Roles and Associations
Zeus’ main job was to rule over the sky, but he also had a number of other roles according to various traditions. Some individuals considered him to be the god of crops and harvests, and he is sometimes associated with nature. Many ancient people believed he was a patron of hospitality, as well. A god of justice, he punished liars, keeping people to their oaths, and he brought wrath on dishonest merchants and traders.
Given these duties, he became associated with the oak, his favorite tree, and the eagle, his bird. Both represent courage, strength and righteousness. Some images show him with or as a bull. He is often depicted holding either a thunderbolt or scepter, gathering clouds or sitting as though on a throne.
Greek mythology says that Zeus was the youngest child of Cronus, sometimes called Cronos or Kronos, and Rhea, both of whom were Titans — the children of the Earth and Heavens. Fearing that one of his sons would overthrow him as a prophesy had foretold, Cronus swallowed the rest of Rhea’s children: Hades, Poseidon, Hera, Demeter and Hestia. To protect her new son, whom she delivered in Crete, she wrapped a rock in swaddling clothes and gave it to her husband to consume. Stories vary about how and where he grew up, but a common thread is that he initially was hidden in a cave on Mount Ida.
Overthrow of Cronus
After reaching adulthood, Zeus confronted Cronus and forced him to vomit up Rhea’s offspring. He also set Cronus’ brothers — the Cyclopes, Hecatonchires and Gigantes — free from Tartarus, a place of intense suffering said to exist below the underworld. The Cyclopes were so grateful that they brought lightning and thunder out of their hiding place and gave them as a present to the hero, who later used them to exercise his power.
Supported by his siblings and Cronus’ brothers, Zeus fought his father and the other Titans in a great battle called the Titanomachy. Emerging victorious, he sent the defeated gods into Tartarus, and he cast lots with his brothers to divide up rule of the world. Hades received the underworld, Poseidon got the sea, and Zeus took the sky. Together, all three brothers had some control over the Earth.
One of the purposes of ancient myths was to explain the world and how things came into being, as well as to establish rulers of certain elements, phenomena or areas. The Greeks, therefore, found it somewhat natural to portray the king of their gods as more than a little promiscuous, because the stories created more deities with logical authorities. According to legend, his main wife was his own sister, Hera, but he also had affairs with Demeter, Mnemosyne, Dione and many others, including nymphs. Some of those with whom he had trysts were mortals, so his unions produced a number of demi-gods as well as full deities.
To make many of his conquests work, he frequently took different forms. Most notable of these is the bull, but he also appeared as other creatures, such as a swan.
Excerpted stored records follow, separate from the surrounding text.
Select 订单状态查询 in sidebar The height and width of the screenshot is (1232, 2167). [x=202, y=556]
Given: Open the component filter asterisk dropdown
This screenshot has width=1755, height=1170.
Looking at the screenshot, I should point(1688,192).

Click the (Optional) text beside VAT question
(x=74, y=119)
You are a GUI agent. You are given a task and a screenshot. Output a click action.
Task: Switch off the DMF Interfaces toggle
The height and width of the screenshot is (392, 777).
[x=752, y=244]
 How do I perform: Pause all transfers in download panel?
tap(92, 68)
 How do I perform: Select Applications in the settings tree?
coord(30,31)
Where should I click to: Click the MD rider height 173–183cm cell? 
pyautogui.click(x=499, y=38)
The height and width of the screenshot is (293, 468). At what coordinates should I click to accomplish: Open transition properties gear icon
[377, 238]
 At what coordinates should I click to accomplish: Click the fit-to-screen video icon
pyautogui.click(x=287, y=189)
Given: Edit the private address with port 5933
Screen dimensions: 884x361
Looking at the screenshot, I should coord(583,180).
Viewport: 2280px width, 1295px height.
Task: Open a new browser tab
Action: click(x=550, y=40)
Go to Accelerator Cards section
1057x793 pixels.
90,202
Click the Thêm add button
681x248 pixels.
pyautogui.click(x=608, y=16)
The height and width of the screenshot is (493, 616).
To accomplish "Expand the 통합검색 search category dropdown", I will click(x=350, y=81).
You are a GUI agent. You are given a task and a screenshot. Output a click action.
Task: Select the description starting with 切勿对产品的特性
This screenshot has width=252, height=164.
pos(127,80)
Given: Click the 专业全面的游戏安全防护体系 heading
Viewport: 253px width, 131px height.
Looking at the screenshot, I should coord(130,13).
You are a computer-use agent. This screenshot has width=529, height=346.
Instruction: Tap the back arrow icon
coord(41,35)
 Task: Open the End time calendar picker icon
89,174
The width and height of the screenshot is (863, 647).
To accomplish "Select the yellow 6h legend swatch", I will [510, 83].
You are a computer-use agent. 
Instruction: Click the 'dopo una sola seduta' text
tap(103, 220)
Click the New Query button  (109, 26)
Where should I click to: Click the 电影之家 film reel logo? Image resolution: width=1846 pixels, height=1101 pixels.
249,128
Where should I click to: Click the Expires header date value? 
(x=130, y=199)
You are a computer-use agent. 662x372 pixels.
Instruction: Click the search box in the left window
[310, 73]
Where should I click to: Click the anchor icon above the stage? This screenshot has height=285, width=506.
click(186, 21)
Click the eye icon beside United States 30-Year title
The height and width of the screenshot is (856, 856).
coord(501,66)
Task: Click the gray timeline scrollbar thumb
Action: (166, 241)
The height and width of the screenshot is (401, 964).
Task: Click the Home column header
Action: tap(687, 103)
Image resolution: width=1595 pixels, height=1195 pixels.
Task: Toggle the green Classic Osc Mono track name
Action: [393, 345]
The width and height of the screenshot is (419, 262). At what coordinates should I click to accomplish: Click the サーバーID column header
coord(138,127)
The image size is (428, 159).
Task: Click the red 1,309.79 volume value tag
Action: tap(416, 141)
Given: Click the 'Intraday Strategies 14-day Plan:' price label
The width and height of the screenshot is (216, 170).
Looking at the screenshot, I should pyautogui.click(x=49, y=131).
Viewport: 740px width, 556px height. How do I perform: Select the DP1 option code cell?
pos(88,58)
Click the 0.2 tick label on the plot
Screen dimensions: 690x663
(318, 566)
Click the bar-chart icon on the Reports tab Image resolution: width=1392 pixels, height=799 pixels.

In some instances, he impersonated other men.
Considering his many lovers, Zeus produced plenty of children. He is believed to be the father of Aphrodite, who was the daughter of Dione. The famous bard, Homer, reinforced this story in his epic, The Iliad. Through his affair with Demeter, he sired the goddess Persephone, and with Hera, he had Ares, Hephaestus and Hebe. Furthermore, his relationship with Mnemosyne brought the Muses into the world. Most schools of mythology also say he is the father of Minos, Athena, Artemis, Dinoysus, Heracles, Apollo, Hermes, Perseus and Helen.
Even though the ancient Greeks were a highly sophisticated society for their time, logistical problems with travel meant that communications were rather slow, and that, over time, different areas developed slightly different versions of very similar myths. As a result, several deities or interpretations of Zeus can be seen as representing a single god, with names based on both the area of worship and his associations. Some experts divide these broadly into four versions, including the national Hellenic, Dodonaean, Arcadian and Cretan Zeus.
Parallels for this god also existed in other cultures. In the Roman tradition, for example, he was Jupiter. People have also compared him to the Etruscan Tinia, Egyptian Ammon and Hindu Indra. The exact roles might vary slightly from society to society, but the idea of a supreme deity, particularly one that ruled over Heaven or the sky, remains consistent.
Worship and the Olympic Games
In order to pray and pay homage to Zeus, Greeks would travel to his temple at Mount Olympia. They held a festival there every four years, and part of the celebration was athletic games. Although these early competitions held much more political weight then than they do today, the tradition lead to the contemporary Olympic Games.